### Your objective
Make an exact copy of the lines below.

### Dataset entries
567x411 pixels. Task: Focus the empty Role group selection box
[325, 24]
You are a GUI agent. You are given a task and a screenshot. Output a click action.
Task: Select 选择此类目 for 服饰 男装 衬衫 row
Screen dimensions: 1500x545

### Output for this task
567x411 pixels. Task: Focus the empty Role group selection box
[325, 24]
You are a GUI agent. You are given a task and a screenshot. Output a click action.
Task: Select 选择此类目 for 服饰 男装 衬衫 row
Screen dimensions: 1500x545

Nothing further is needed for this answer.